Texte cité:
• • • • • • •

Permettez-moi de m’étonner que, sans avoir lu la moindre ligne de ce livre, vous vous laissiez aller à colporter des jugements aussi gratuitement malveillants sur l’attitude de son Editeur. Je me permets de suppléer succinctement votre ignorance. L’histoire se passe au XXIIIe siècle sur une planète nouvellement colonisée où des enfants « défavorisés » sont « déportés » pour être « rééduqués » sous l’autorité de « l’Eglise » et de « l’Armée ». Finalement, on découvre que « l’Eglise » a mis en place des réseaux pédophiles qui se fournissent en « chair fraîche » dans les orphelinats qu’elle dirige. Sur cette planète dédiée, presque tous sont complices et participants : soeurs, frères, Mère supérieure, prêtres et évêques.
J'ai lu le livre.
Et cette dernière expression "presque tous" est impropre.
Quel est le problème ? Il a semblé aux responsables éditoriaux que si des adultes ou des grands adolescents étaient capables, grâce à ce beau livre, de réfléchir, sans faire de transpositions abusives, à l’existence bien réelle de la pédophilie dans des institutions comme l’Eglise, il existait des risques que des enfants de 11, 12 ou 13 ans soient conduits à faire des amalgames susceptibles de nourrir chez eux des préjugés simplistes. Le livre se retournerait alors contre son objet qui est d’apprendre aux jeunes à éclairer leur discernement face aux conditionnements que peuvent leur imposer les membres des institutions.

• • • • • • •

Relevé des enregistrements:
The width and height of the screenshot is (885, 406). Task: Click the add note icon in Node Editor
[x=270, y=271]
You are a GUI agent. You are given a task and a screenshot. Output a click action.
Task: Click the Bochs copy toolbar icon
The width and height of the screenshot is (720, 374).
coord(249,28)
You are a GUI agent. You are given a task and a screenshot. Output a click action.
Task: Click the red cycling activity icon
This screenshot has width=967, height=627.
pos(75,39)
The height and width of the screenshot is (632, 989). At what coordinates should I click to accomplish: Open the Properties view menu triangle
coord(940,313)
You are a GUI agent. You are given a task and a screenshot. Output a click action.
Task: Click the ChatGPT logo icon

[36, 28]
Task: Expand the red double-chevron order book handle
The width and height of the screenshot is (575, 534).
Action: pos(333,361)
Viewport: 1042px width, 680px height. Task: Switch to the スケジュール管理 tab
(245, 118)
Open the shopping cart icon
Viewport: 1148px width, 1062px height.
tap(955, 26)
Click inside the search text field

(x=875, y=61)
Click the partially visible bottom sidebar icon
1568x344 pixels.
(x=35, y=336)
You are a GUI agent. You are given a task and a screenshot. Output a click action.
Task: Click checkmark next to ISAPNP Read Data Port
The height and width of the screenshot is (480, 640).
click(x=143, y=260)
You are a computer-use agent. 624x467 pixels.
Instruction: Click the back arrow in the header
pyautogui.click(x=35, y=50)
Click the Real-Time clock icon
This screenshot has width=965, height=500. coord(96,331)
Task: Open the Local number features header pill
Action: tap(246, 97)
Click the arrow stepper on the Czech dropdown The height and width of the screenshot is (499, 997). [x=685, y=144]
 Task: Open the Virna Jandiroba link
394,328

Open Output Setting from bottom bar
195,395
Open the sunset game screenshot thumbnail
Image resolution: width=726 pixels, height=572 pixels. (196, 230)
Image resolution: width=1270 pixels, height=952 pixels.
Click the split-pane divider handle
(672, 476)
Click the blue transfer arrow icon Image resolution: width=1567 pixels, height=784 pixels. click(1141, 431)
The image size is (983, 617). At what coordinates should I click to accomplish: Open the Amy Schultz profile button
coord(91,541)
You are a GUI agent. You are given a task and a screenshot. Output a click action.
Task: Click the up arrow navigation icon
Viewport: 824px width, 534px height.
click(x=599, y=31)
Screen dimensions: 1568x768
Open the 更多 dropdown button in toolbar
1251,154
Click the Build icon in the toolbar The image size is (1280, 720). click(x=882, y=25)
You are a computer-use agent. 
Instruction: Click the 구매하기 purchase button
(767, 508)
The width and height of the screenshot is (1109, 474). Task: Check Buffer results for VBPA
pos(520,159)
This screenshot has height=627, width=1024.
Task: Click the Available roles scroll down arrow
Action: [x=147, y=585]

• • • • • • •

Objectif 1:
Résumez en trois phrases le texte cité sur ce livre et son éditeur.
Objectif 2:
Reformulez sous forme de liste le paragraphe du texte cité qui commence par « Quel est le problème ? », en conservant ses faits principaux.
Objectif 3:
Rédigez la suite du texte cité sur ce livre et son éditeur, à partir de sa dernière phrase.
La consultation des enregistrements n'est pas nécessaire.

Résultat attendu 1:
L'auteur reproche à son interlocuteur de porter, sans avoir lu le livre, des jugements malveillants sur l'attitude de l'éditeur. Le récit se déroule au XXIIIe siècle sur une planète nouvellement colonisée, où des enfants « défavorisés » sont « rééduqués » sous l'autorité de « l'Eglise » et de « l'Armée », et où l'on découvre que « l'Eglise » a mis en place des réseaux pédophiles alimentés par ses orphelinats. Les responsables éditoriaux ont craint que des enfants de 11 à 13 ans ne fassent des amalgames nourrissant des préjugés simplistes, ce qui retournerait le livre contre son objet.

Résultat attendu 2:
- Selon les responsables éditoriaux, des adultes ou de grands adolescents pourraient, grâce à ce livre, réfléchir sans transpositions abusives à la pédophilie bien réelle dans des institutions comme l'Eglise.
- Ils ont toutefois estimé que des enfants de 11, 12 ou 13 ans risquaient de faire des amalgames susceptibles de nourrir chez eux des préjugés simplistes.
- Le livre se retournerait alors contre son objet : apprendre aux jeunes à éclairer leur discernement face aux conditionnements que peuvent leur imposer les membres des institutions.

Résultat attendu 3:
Nous y voilà. Un enfant de 11 ans regarde la télé ou ouvre un journal. Il apprend qu'il existe des prêtres pédophiles. Il ne fait strictement aucun amalgame. Après quoi il ouvre le roman de Nathalie Legendre (qui est, encore une fois, une fiction, et qui ne cite même pas l'Eglise Catholique), et là, tout bascule.
Le monde est mal fait.
Pour mieux vous faire comprendre notre position, je vais moi aussi faire une transposition. Il y a eu et il y a des enseignants pédophiles. Imaginez qu’un livre propose l’histoire suivante : Au XXIIIe siècle, sur une planète nouvellement colonisée, des enfants sont déportés pour être abusés sexuellement au sein de « l’Education nationale » qui est présentée, en tant qu’institution, comme organisatrice de réseaux pédophiles. Ce livre, aussi remarquable serait-il par ailleurs, le mettriez-vous dans les mains de jeunes de 11, 12 ou 13 ans, sans au moins en avoir débattu auparavant, sans avoir bien pesé le pour et le contre avec l’Auteur ?
Si le message du livre est "certains enseignants peuvent être pédophiles", je publierais effectivement un tel livre, et je pense que Denis Guiot, Par ailleurs enseignant, ferait preuve de la même ouverture d'esprit. Le mettre entre toutes les mains est une autre question, que l'éditeur ne contrôle pas. Elle dépend des parents, des libraires, des prescripteurs.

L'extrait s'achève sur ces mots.